Is there a 'next item' call for Stream?

I want to read a file line by line, but I want to pull lines on demand.
I have a GenServer that tokenizes a file. It is called using a call that says ‘give me the next token’. It works but at the moment it reads the whole file into memory at once, doesnt work for big files.

I would like to have the current line in GS state and when I finish it read the next line into state. But I cant see the Stream call needed.

There’s nothing like next item on Stream, because to elixir it’s all Enumerable data. Elixir just knows that it can reduce over those. There’s no stopping in the middle and continueing later for that model – at least none that you can expose, rather than being an implementation detail.
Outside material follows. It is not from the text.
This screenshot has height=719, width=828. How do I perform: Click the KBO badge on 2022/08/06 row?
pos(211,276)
{item_a, rest} = Stream.next(file_stream)
{item_b, _} = Stream.next(rest)
{item_c, _} = Stream.next(rest)

Given how file streams work – using a file cursor – item_b and item_c would be different, even though the Stream.next function is passed the same value. That’s not great for a functional’ish api.

Instead for your usecase you could use the underlying pieces used to stream lines with File.stream!: File.open/2, IO.read/2 and File.close/1 directly.

3 Likes

TY v much

You don’t need to use a stream. Regularly opened files are IO devices, themselves processes, and there is an Erlang function which would do exactly what you want - :file.read_line/1. So, you need to open a file, using File.open or File.open!, and keep the result in your process’ state. Then just call the Erlang function I mentioned to read a line.
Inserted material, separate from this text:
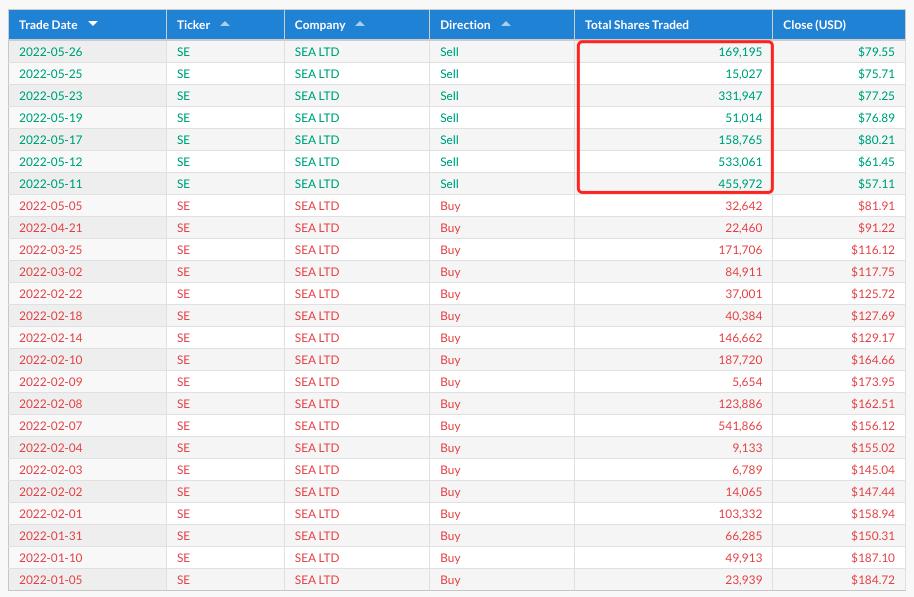Click the Sell direction on 2022-05-17 row

click(x=449, y=140)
If you want to learn more on how IO devices work, check out The Erlang I/O Protocol.

1 Like

Relatedly you could take a look at Ash’s iterex v0.1.2 — Documentation.

Iterators provide the flexibility of Enum with the laziness of Stream and the ability to pause and resume iteration.
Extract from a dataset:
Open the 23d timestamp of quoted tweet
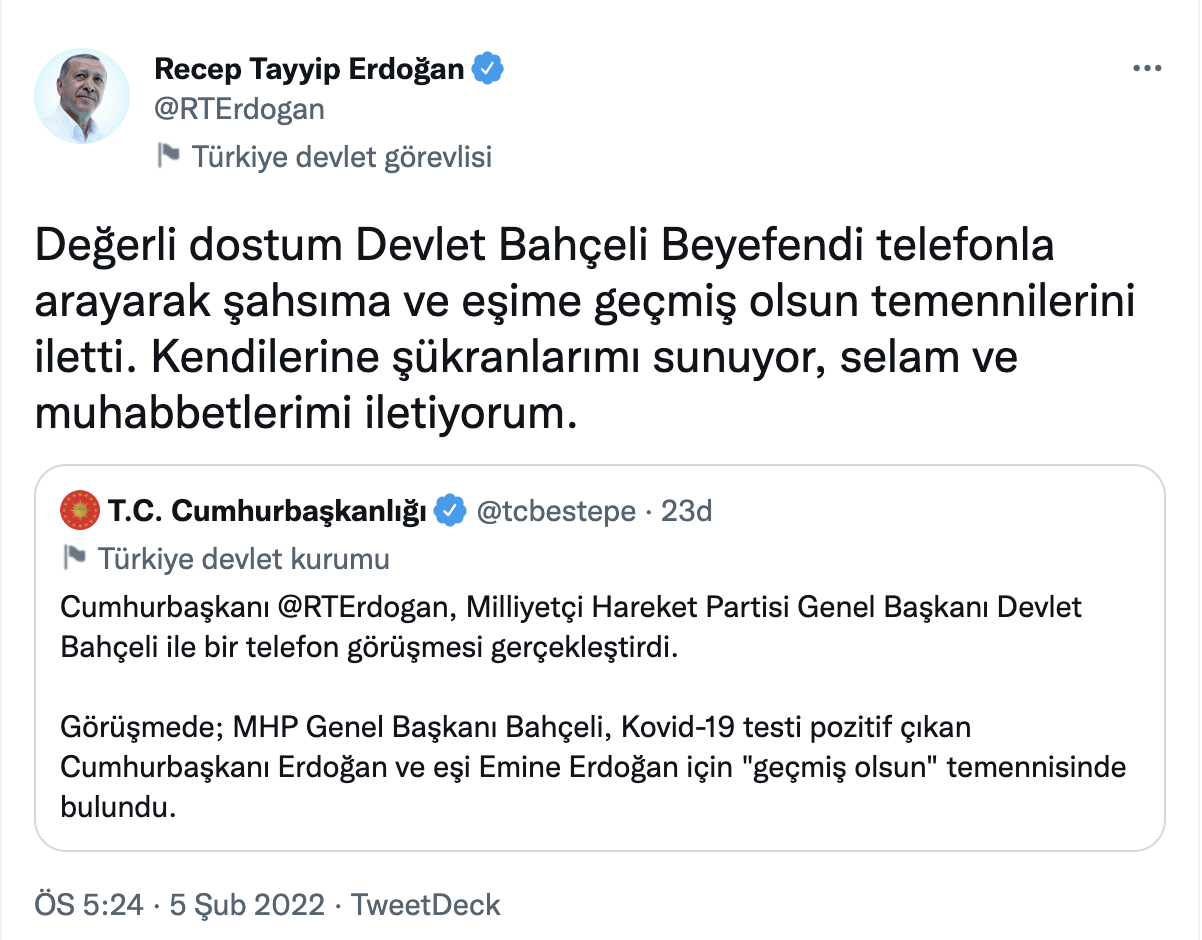 (687, 511)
Can’t make a statement about the correctness, stability etc. of the library myself, had no real use case so far.

1 Like

Very big tangent, but with Iter.next/1 one can implement a very cool pattern for lazy pagination in LiveView, or elsewhere. Having a resource stream, one can do source = stream |> Iter.from() |> Iter.chunk_every(@page_size), and whenever a new page of items is needed, do {:ok, items, source_rest} = Iter.next(source).

2 Likes

TY.very much for the pointer

Iter seems to start a two additional processes for the Enumerable implementation though and using the process mailbox as a temp. storage: iterex/lib/iter/iterable/enumerable.ex at main · ash-project/iterex · GitHub

That’s quite a blunt approach for dealing with that complexity.

2 Likes

Yeah, it’s been a while since I looked at that code, but IIRC for lists etc. it takes an optimized path. Can’t say for sure. But I think the idea was to find ways to improve the generic implementation, or realistically that someone would write their own iterator etc.

It was built for a pretty specific purpose for supporting map steps in reactor.